--- Required work ---
Rewrite the lines from the first one through the line containing "Looking at the", replacing "bell icon" with "envelope icon" and changing nothing else. Leave the pictures out of your answer.

--- Text and item location lines ---

■ ■ ■

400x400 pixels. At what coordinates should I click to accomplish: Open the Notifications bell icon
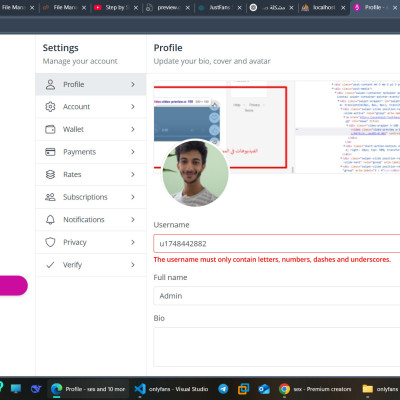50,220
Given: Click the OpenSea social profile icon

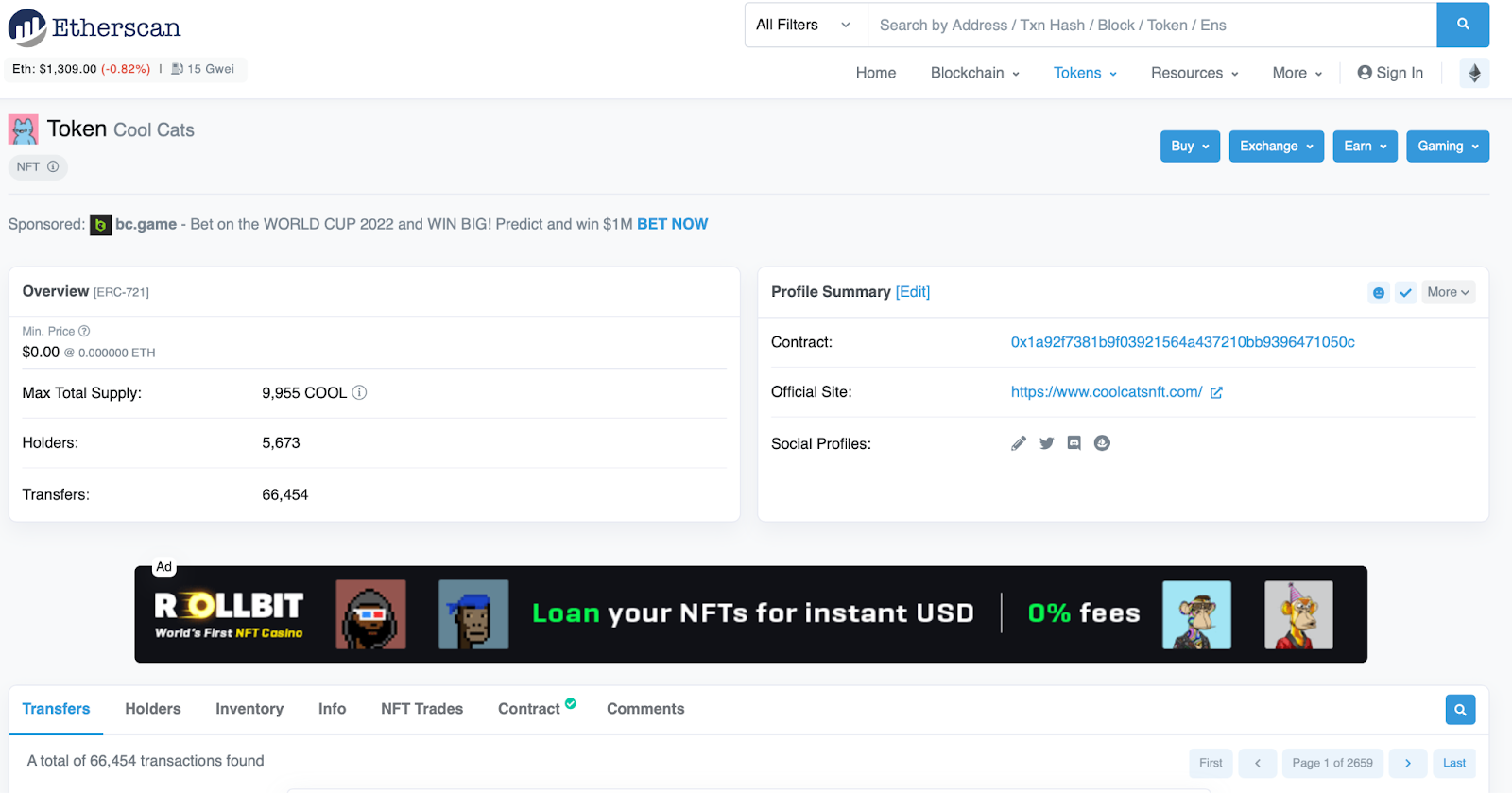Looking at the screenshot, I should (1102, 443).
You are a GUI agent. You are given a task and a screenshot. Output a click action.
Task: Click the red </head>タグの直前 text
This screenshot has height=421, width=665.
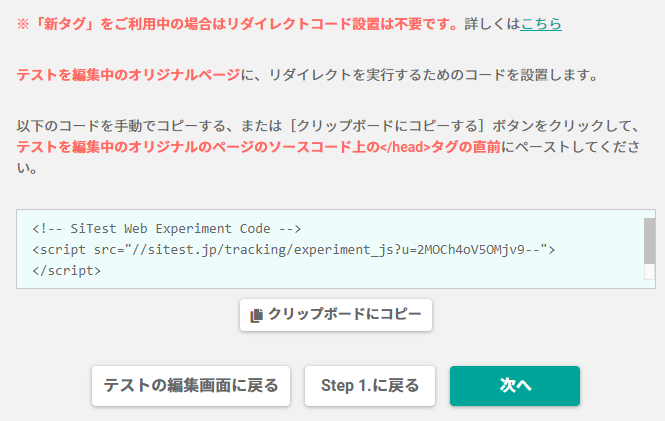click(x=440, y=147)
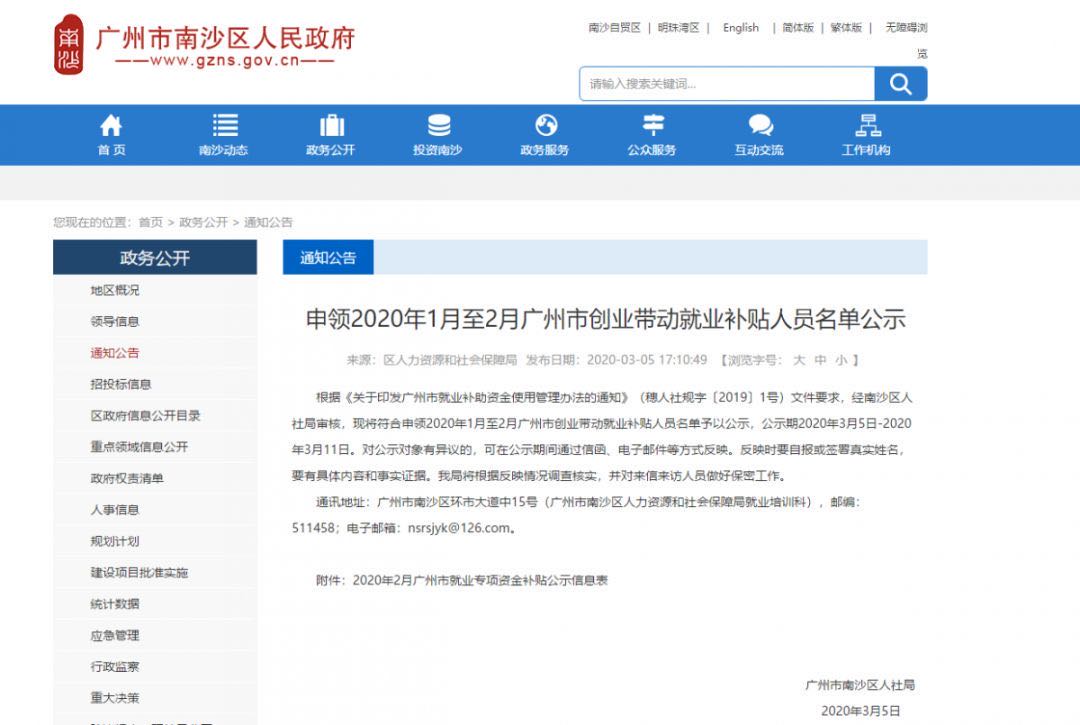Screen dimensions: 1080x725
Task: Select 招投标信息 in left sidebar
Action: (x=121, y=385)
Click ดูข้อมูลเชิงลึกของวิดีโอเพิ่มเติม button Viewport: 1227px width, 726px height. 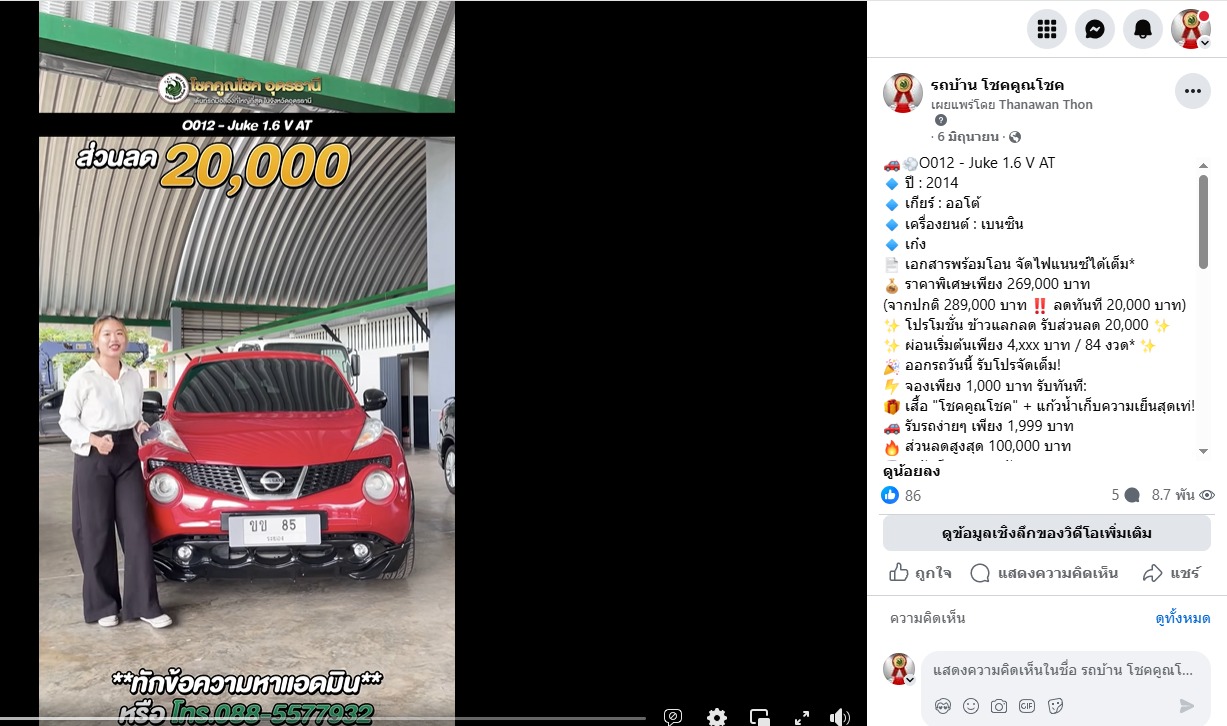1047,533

■ ■ ■

--- Answer to this problem ---
400x400 pixels. At what coordinates should I click to accomplish: Open the Notifications envelope icon
50,220
Given: Click the OpenSea social profile icon

Looking at the screenshot, I should (1102, 443).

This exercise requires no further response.